### PROBLEM
Render the lines of the items below as a numbered list, leaving out any blank lines.

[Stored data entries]
▽
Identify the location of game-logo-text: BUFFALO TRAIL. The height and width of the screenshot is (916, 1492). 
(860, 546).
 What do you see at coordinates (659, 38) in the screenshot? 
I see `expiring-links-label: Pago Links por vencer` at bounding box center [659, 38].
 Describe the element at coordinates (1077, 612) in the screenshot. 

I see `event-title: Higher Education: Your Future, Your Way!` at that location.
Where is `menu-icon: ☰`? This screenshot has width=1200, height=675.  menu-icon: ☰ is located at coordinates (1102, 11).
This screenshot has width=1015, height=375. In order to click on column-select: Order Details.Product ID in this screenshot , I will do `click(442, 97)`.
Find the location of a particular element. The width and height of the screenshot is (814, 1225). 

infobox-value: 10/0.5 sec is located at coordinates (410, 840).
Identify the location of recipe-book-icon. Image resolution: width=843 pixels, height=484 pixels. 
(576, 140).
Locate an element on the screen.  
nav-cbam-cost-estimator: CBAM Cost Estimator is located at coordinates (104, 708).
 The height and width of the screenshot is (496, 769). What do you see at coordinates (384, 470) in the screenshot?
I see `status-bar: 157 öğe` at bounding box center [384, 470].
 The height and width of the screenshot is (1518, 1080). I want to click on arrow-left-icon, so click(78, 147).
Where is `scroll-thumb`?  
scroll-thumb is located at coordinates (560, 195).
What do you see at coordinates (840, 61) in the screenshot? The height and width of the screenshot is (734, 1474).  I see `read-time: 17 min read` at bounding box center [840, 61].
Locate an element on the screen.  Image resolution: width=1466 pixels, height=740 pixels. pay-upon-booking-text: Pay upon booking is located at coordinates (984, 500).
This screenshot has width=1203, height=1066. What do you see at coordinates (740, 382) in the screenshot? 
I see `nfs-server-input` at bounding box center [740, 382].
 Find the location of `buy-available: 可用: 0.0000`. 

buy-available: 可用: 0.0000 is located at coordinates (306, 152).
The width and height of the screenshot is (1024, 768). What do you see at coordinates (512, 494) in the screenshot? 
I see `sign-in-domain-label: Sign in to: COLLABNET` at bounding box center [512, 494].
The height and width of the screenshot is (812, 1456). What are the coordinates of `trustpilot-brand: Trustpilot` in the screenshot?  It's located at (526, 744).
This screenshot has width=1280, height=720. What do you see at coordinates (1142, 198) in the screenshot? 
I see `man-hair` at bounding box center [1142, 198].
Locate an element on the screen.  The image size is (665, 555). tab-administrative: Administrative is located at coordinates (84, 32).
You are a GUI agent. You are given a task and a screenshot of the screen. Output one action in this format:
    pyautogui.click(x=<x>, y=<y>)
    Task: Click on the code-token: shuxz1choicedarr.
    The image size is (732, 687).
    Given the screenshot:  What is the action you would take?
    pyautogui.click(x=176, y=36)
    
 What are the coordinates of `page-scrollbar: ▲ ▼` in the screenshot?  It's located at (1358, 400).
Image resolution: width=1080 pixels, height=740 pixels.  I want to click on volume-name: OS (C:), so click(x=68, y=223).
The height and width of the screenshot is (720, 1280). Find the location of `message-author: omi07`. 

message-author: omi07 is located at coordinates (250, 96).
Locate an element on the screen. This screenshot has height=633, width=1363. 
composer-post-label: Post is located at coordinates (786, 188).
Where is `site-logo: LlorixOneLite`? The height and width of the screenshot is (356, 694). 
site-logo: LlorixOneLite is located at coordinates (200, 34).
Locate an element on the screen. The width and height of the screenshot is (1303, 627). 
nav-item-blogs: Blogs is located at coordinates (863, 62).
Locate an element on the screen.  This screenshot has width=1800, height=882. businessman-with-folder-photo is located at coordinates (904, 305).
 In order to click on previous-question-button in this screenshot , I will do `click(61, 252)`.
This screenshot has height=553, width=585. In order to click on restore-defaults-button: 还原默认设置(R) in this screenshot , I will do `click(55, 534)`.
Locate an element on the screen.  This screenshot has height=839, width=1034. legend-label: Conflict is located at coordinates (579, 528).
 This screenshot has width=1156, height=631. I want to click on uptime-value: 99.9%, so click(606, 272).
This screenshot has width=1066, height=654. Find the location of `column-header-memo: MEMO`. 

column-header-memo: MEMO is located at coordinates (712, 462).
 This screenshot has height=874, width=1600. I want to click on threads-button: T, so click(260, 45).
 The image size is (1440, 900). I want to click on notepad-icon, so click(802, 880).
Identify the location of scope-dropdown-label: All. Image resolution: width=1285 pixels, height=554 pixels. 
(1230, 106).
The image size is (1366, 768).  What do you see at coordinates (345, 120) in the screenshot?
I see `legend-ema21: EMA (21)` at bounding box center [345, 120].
△
### ANSWER SECTION
1. Identify the location of game-logo-text: BUFFALO TRAIL. The height and width of the screenshot is (916, 1492). 
2. (860, 546).
3.  What do you see at coordinates (659, 38) in the screenshot? 
4. I see `expiring-links-label: Pago Links por vencer` at bounding box center [659, 38].
5.  Describe the element at coordinates (1077, 612) in the screenshot. 
6. I see `event-title: Higher Education: Your Future, Your Way!` at that location.
7. Where is `menu-icon: ☰`? This screenshot has width=1200, height=675.  menu-icon: ☰ is located at coordinates (1102, 11).
8. This screenshot has width=1015, height=375. In order to click on column-select: Order Details.Product ID in this screenshot , I will do `click(442, 97)`.
9. Find the location of a particular element. The width and height of the screenshot is (814, 1225). 
10. infobox-value: 10/0.5 sec is located at coordinates (410, 840).
11. Identify the location of recipe-book-icon. Image resolution: width=843 pixels, height=484 pixels. 
12. (576, 140).
13. Locate an element on the screen.  
14. nav-cbam-cost-estimator: CBAM Cost Estimator is located at coordinates (104, 708).
15.  The height and width of the screenshot is (496, 769). What do you see at coordinates (384, 470) in the screenshot?
16. I see `status-bar: 157 öğe` at bounding box center [384, 470].
17.  The height and width of the screenshot is (1518, 1080). I want to click on arrow-left-icon, so click(78, 147).
18. Where is `scroll-thumb`?  
19. scroll-thumb is located at coordinates (560, 195).
20. What do you see at coordinates (840, 61) in the screenshot? The height and width of the screenshot is (734, 1474).  I see `read-time: 17 min read` at bounding box center [840, 61].
21. Locate an element on the screen.  Image resolution: width=1466 pixels, height=740 pixels. pay-upon-booking-text: Pay upon booking is located at coordinates (984, 500).
22. This screenshot has width=1203, height=1066. What do you see at coordinates (740, 382) in the screenshot? 
23. I see `nfs-server-input` at bounding box center [740, 382].
24.  Find the location of `buy-available: 可用: 0.0000`. 
25. buy-available: 可用: 0.0000 is located at coordinates (306, 152).
26. The width and height of the screenshot is (1024, 768). What do you see at coordinates (512, 494) in the screenshot? 
27. I see `sign-in-domain-label: Sign in to: COLLABNET` at bounding box center [512, 494].
28. The height and width of the screenshot is (812, 1456). What are the coordinates of `trustpilot-brand: Trustpilot` in the screenshot?  It's located at (526, 744).
29. This screenshot has width=1280, height=720. What do you see at coordinates (1142, 198) in the screenshot? 
30. I see `man-hair` at bounding box center [1142, 198].
31. Locate an element on the screen.  The image size is (665, 555). tab-administrative: Administrative is located at coordinates (84, 32).
32. You are a GUI agent. You are given a task and a screenshot of the screen. Output one action in this format:
33.     pyautogui.click(x=<x>, y=<y>)
34.     Task: Click on the code-token: shuxz1choicedarr.
35.     The image size is (732, 687).
36.     Given the screenshot:  What is the action you would take?
37.     pyautogui.click(x=176, y=36)
38.  What are the coordinates of `page-scrollbar: ▲ ▼` in the screenshot?  It's located at (1358, 400).
39. Image resolution: width=1080 pixels, height=740 pixels.  I want to click on volume-name: OS (C:), so click(x=68, y=223).
40. The height and width of the screenshot is (720, 1280). Find the location of `message-author: omi07`. 
41. message-author: omi07 is located at coordinates (250, 96).
42. Locate an element on the screen. This screenshot has height=633, width=1363. 
43. composer-post-label: Post is located at coordinates (786, 188).
44. Where is `site-logo: LlorixOneLite`? The height and width of the screenshot is (356, 694). 
45. site-logo: LlorixOneLite is located at coordinates (200, 34).
46. Locate an element on the screen. The width and height of the screenshot is (1303, 627). 
47. nav-item-blogs: Blogs is located at coordinates (863, 62).
48. Locate an element on the screen.  This screenshot has width=1800, height=882. businessman-with-folder-photo is located at coordinates (904, 305).
49.  In order to click on previous-question-button in this screenshot , I will do `click(61, 252)`.
50. This screenshot has height=553, width=585. In order to click on restore-defaults-button: 还原默认设置(R) in this screenshot , I will do `click(55, 534)`.
51. Locate an element on the screen.  This screenshot has height=839, width=1034. legend-label: Conflict is located at coordinates (579, 528).
52.  This screenshot has width=1156, height=631. I want to click on uptime-value: 99.9%, so click(606, 272).
53. This screenshot has width=1066, height=654. Find the location of `column-header-memo: MEMO`. 
54. column-header-memo: MEMO is located at coordinates (712, 462).
55.  This screenshot has height=874, width=1600. I want to click on threads-button: T, so click(260, 45).
56.  The image size is (1440, 900). I want to click on notepad-icon, so click(802, 880).
57. Identify the location of scope-dropdown-label: All. Image resolution: width=1285 pixels, height=554 pixels. 
58. (1230, 106).
59. The image size is (1366, 768).  What do you see at coordinates (345, 120) in the screenshot?
60. I see `legend-ema21: EMA (21)` at bounding box center [345, 120].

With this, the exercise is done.